The latest real estate report from Middle East specialists Cluttons, shows that approximately 3,000 residential units have been released into the market in the third quarter of 2012, most of which represent apartment developments. Take up of projects such as TDIC’s St Regis apartments on Saadiyat Island have proved popular, highlighting demand for well planned developments offering a community lifestyle with high end facilities.

However, the real estate firm points out that the addition of stock to an already lethargic market has caused rental and capital values to falter. Capital values of apartments have fallen some 6.8% since the third quarter off 2011 and the villa market is down 3%.

It adds that the release of an additional 38,000 units by 2014 undoubtedly will increase the competiveness of the market and force landlords to offer lower rents and more flexible contact terms.

Elsewhere the government’s continued investment in major public construction projects such as Khalifa Port which opened in September, and the rapid development of projects in Saddiyat, Al Reem and Yas Islands is boosting the industrial sector. The Abu Dhabi government has also focussed on leisure and retail as a means to start drawing attention away from neighbouring Dubai.

In the industrial sector, the official opening of the AED 26.2 billion Khalifa Port is set to change the industrial landscape in the region. Khalifa Port’s container terminal has a capacity of 2.5 million container units a year, with an additional 12 million tonnes of general cargo. The Khalifa Port acts as the gateway for Kizad Industrial Zone Abu Dhabi (KIZAD), with the objective of the area to support the growth of the Abu Dhabi economy under the 2030 economic vision.

Forty companies have reportedly signed on long term lease agreements for Free Zone and Non Free Zone land plots.
In addition, warehouse units at Skycity, Waha Land and Abu Dhabi Airports Company have also been completed, bringing further supply on to the market. Across the capital industrial rents have remained stable since the first quarter of 2012 at AED46 per square metre per annum.

The retail market is also due to change dramatically over the next 12 to 18 months as two major developments, Yas Mall and Deerfields Mall, are released along with the extension of Al Wahda mall and the release of Emporium at Central Market, bringing 300,000 square metres of new retail space to market by the end of 2012.

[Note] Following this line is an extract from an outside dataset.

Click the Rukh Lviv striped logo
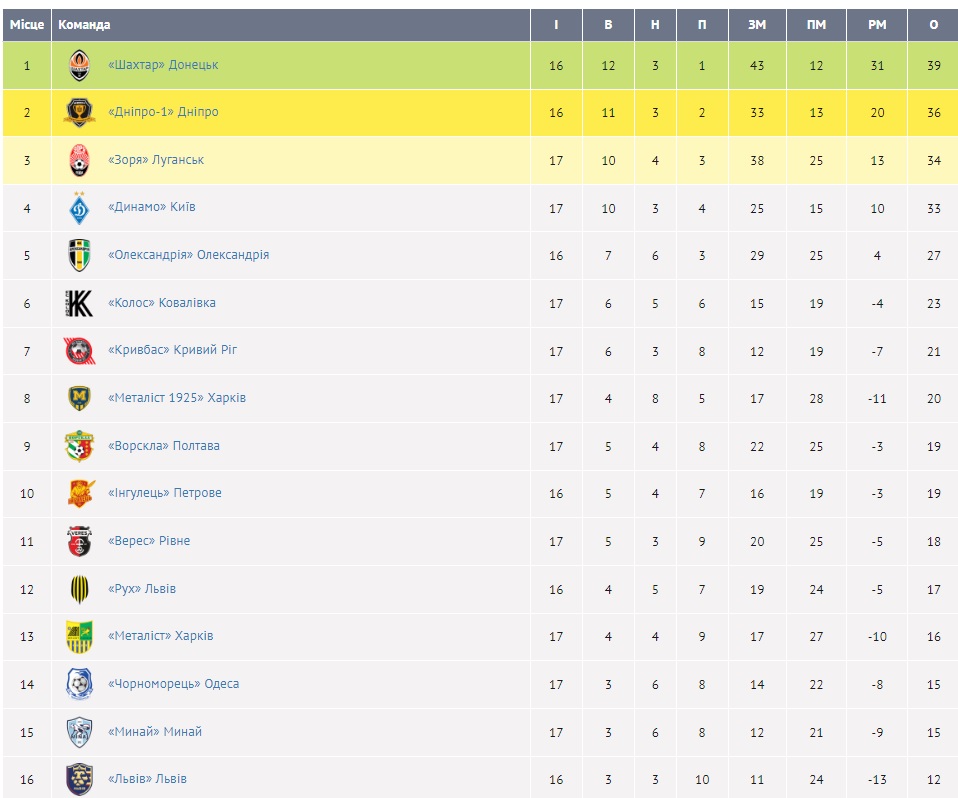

The two developments which are presently competing directly for international brand interest are Etihad Towers and Sowwah Square, the former of which has secured Tom Ford, Chloe and the first Paul Café in the capital and is 80% pre-let. Currently, prime mall space is achieving top rental rates of AED3,500 to 4,000 per square metre per annum as opposed to an average of AED2,800 per square metre per annum in most retail spaces.

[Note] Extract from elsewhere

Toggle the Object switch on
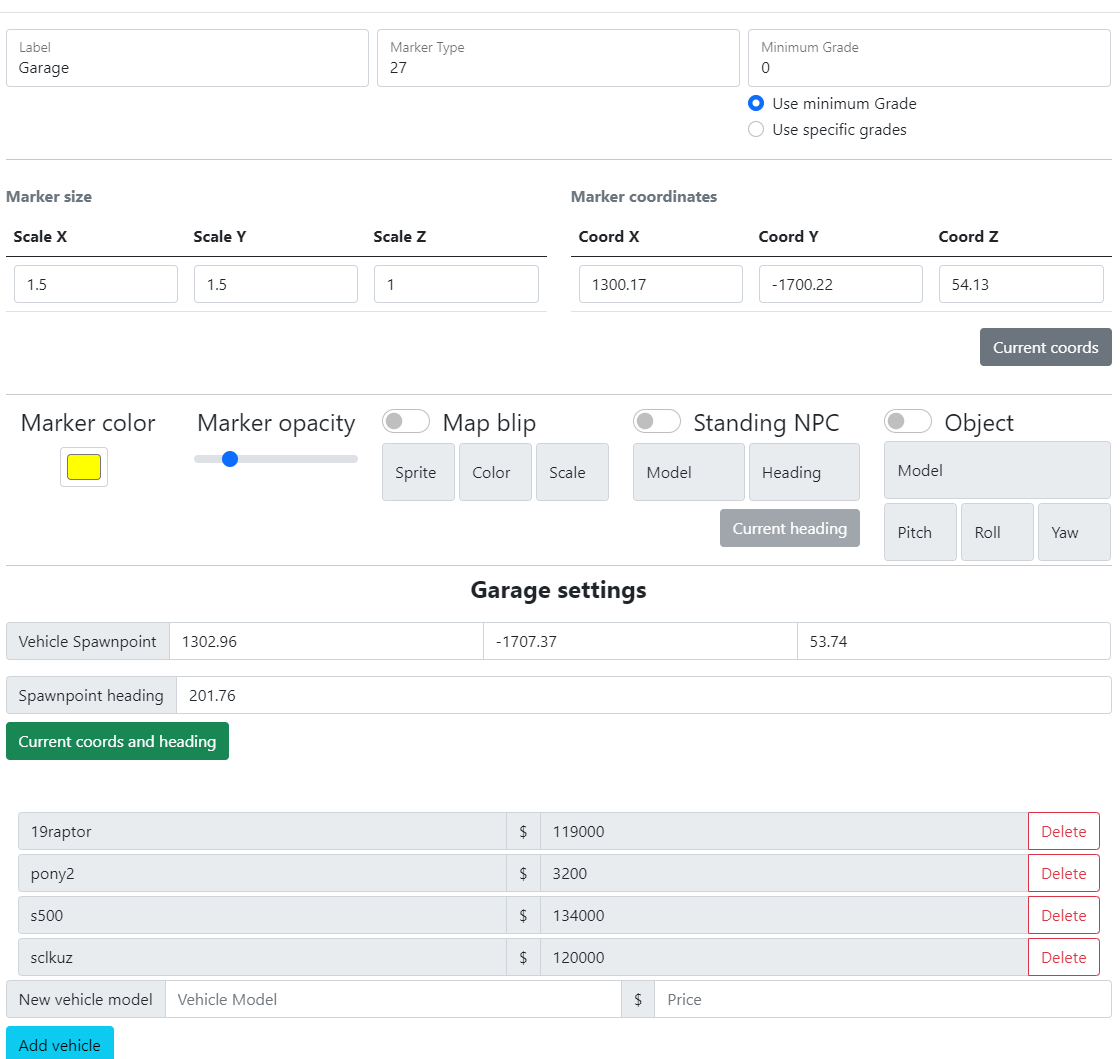 point(908,422)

Office rental levels have remained static over the past 12 months, with net prime rents achieving AED1,800 per square metre per annum. Headline rents remain higher but landlords are offering rent free incentives in the established Grade A developments of as much as six to nine months for a five year lease. Again in this sector, Etihad Towers and Sowwah Square are both leading well in a still suppressed market.

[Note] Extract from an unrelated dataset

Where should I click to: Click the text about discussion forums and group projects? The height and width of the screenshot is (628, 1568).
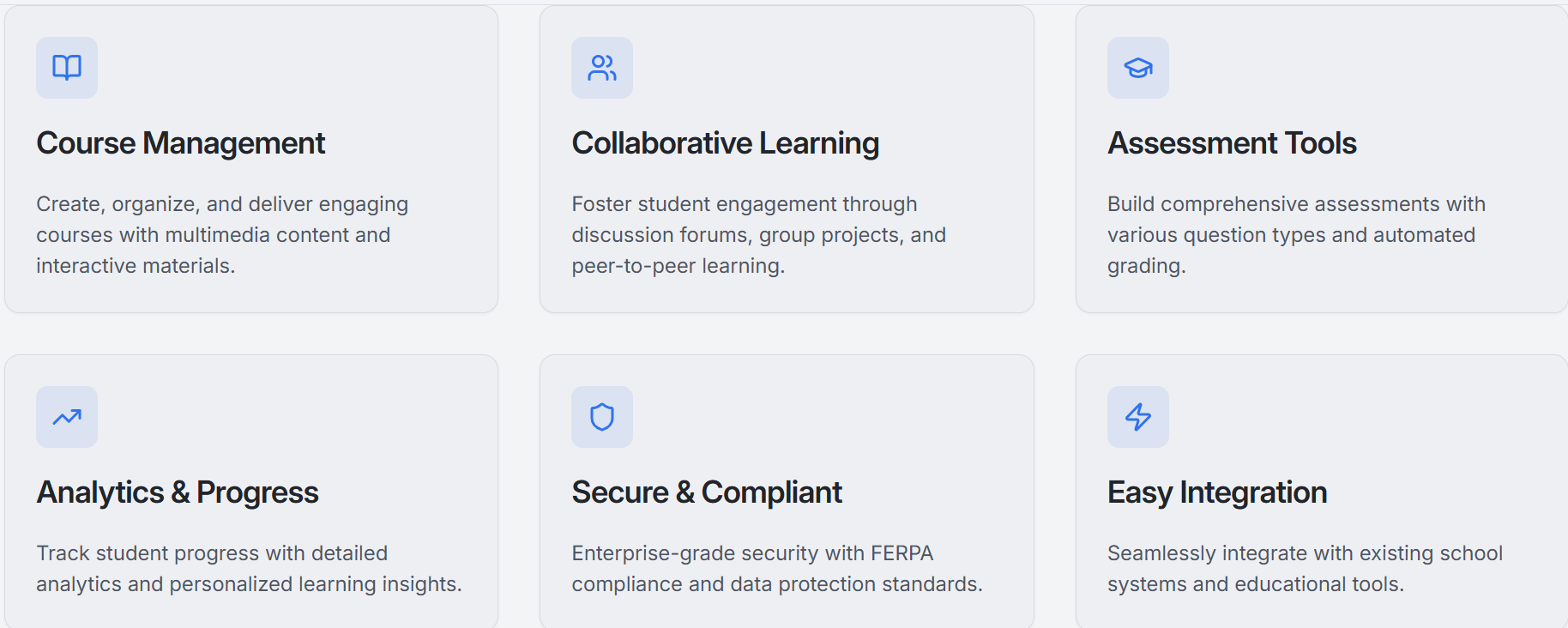[758, 234]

Cluttons foresees that in 2013 industrial rents will remain stable across Abu Dhabi and that further opportunities and growth will result from the launch of KIZAD. Retail and office space prices will depend on the development with tailored, well serviced buildings maintaining their prices while others may stagnate or soften. Residential rental values on the other hand are likely to soften further as a result of the huge increase of stock coming online in the next two years.